> _Your assignment_
All of the lines below need to be copied exactly, apart from the pictures.

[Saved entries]
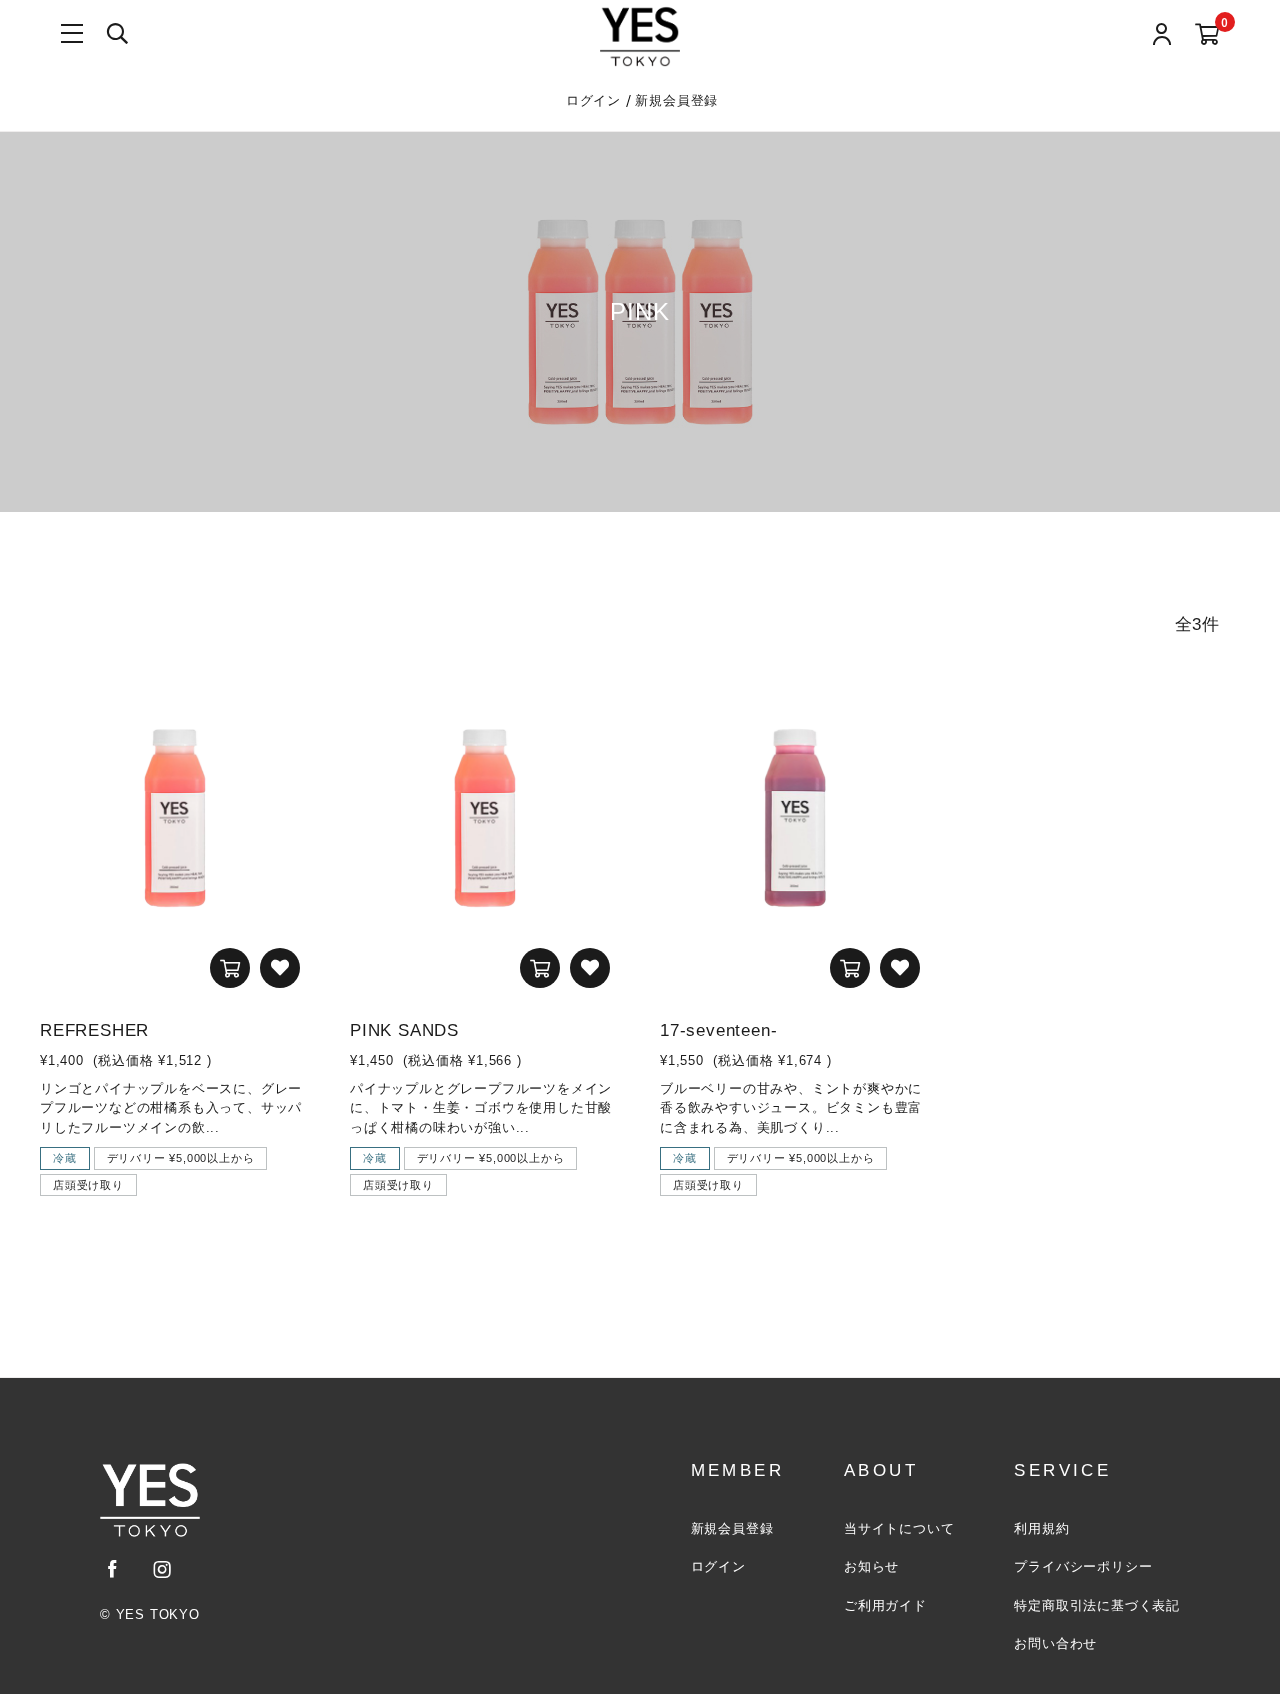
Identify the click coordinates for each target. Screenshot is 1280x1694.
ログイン (596, 100)
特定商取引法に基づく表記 (1097, 1605)
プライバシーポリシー (1083, 1566)
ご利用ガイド (885, 1605)
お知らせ (871, 1566)
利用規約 (1041, 1528)
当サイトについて (899, 1528)
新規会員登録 (676, 100)
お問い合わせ (1055, 1643)
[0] (1207, 35)
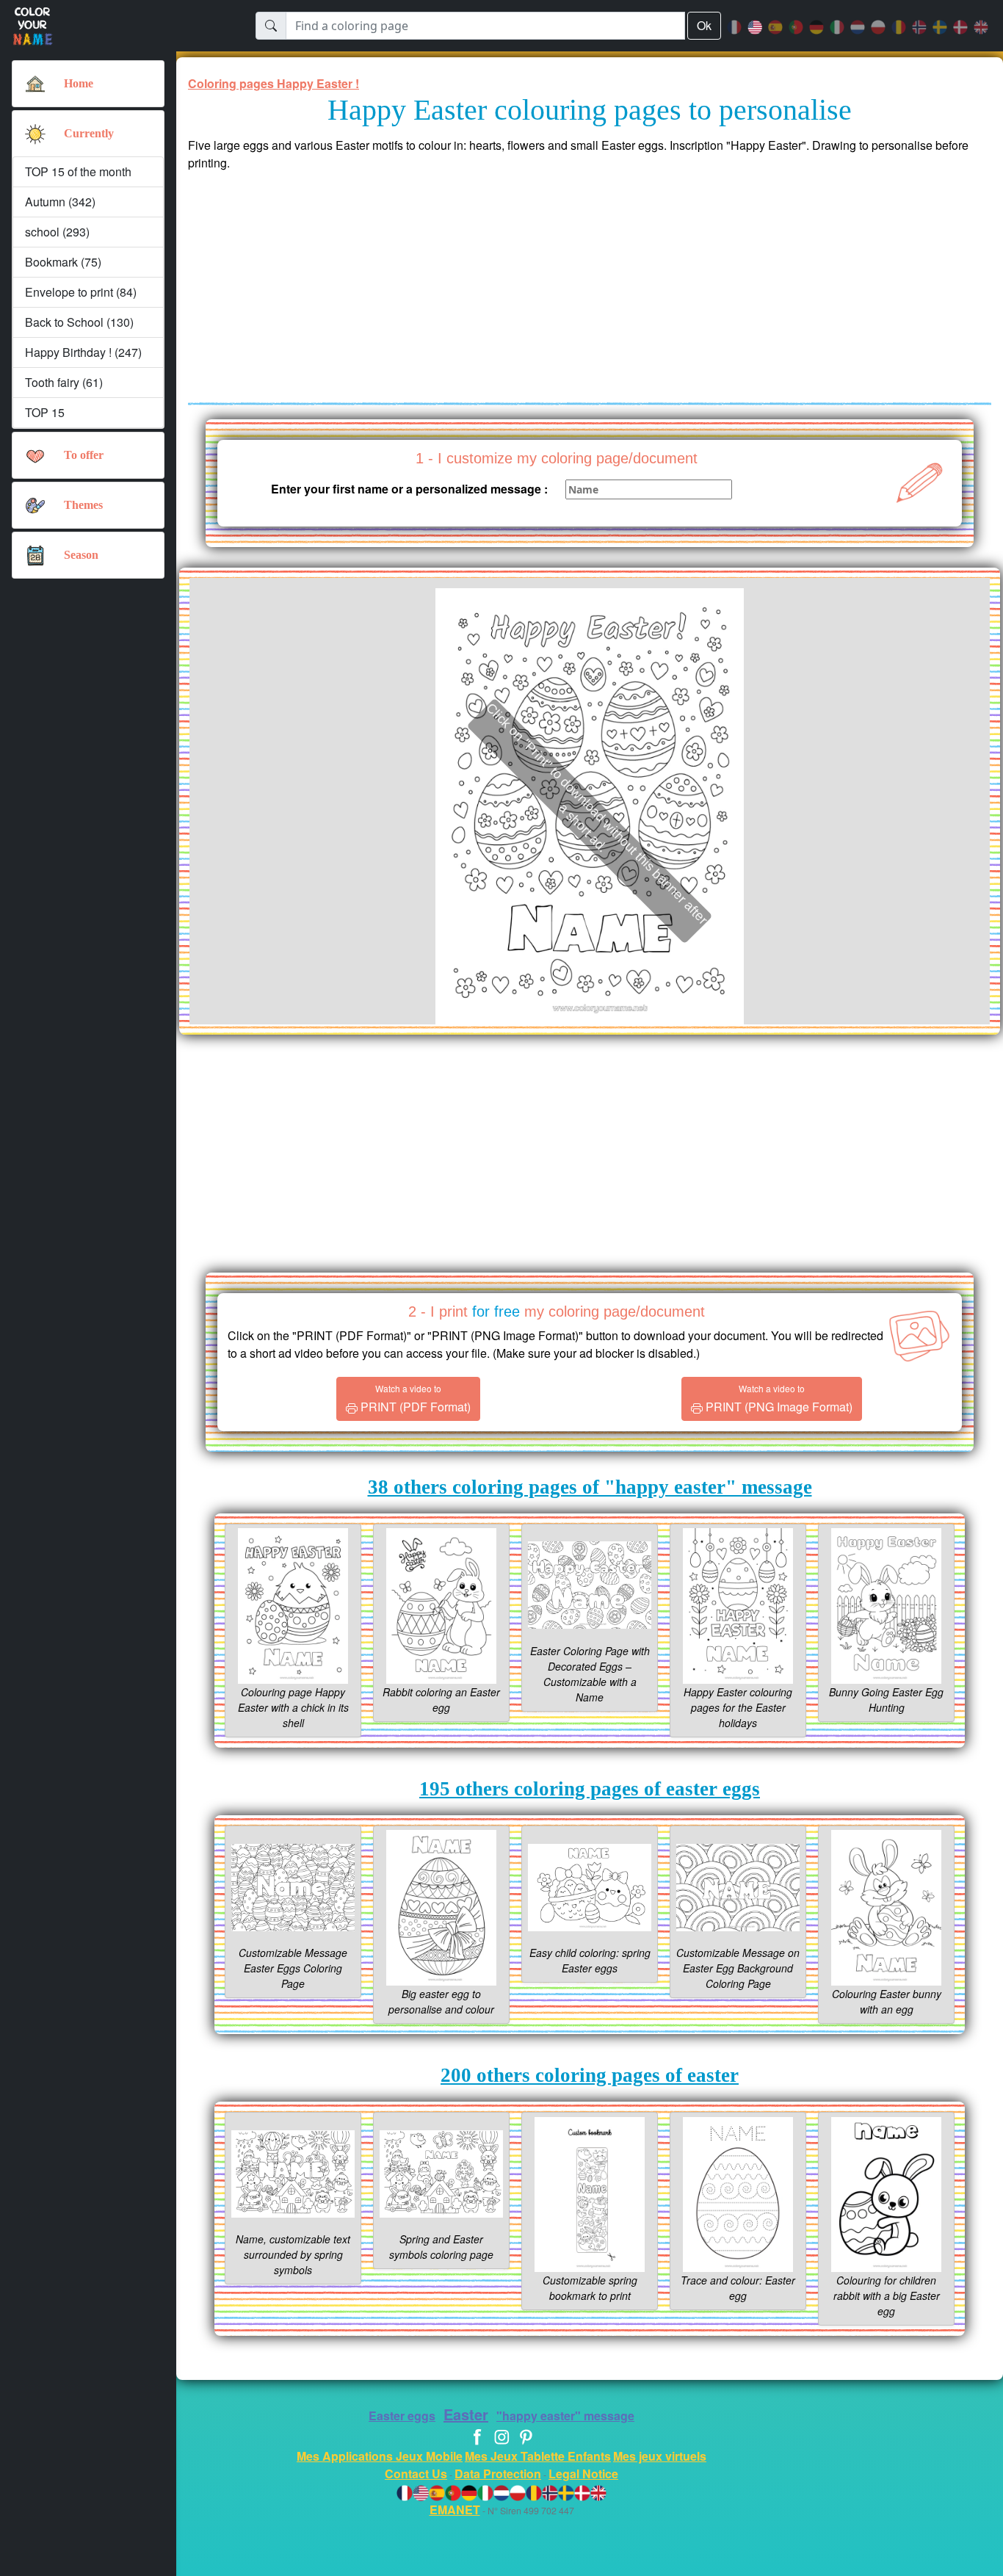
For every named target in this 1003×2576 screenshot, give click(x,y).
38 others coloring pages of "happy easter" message (590, 1487)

> _Exercise response_
Identify the click coordinates for each target. Screenshot is 1280x1694.
ログイン (596, 100)
特定商取引法に基づく表記 (1097, 1605)
プライバシーポリシー (1083, 1566)
ご利用ガイド (885, 1605)
お知らせ (871, 1566)
利用規約 (1041, 1528)
当サイトについて (899, 1528)
新規会員登録 (676, 100)
お問い合わせ (1055, 1643)
[0] (1207, 35)
For every named target in this 1003×2576 screenshot, give click(x,y).
38 others coloring pages of "happy easter" message (590, 1487)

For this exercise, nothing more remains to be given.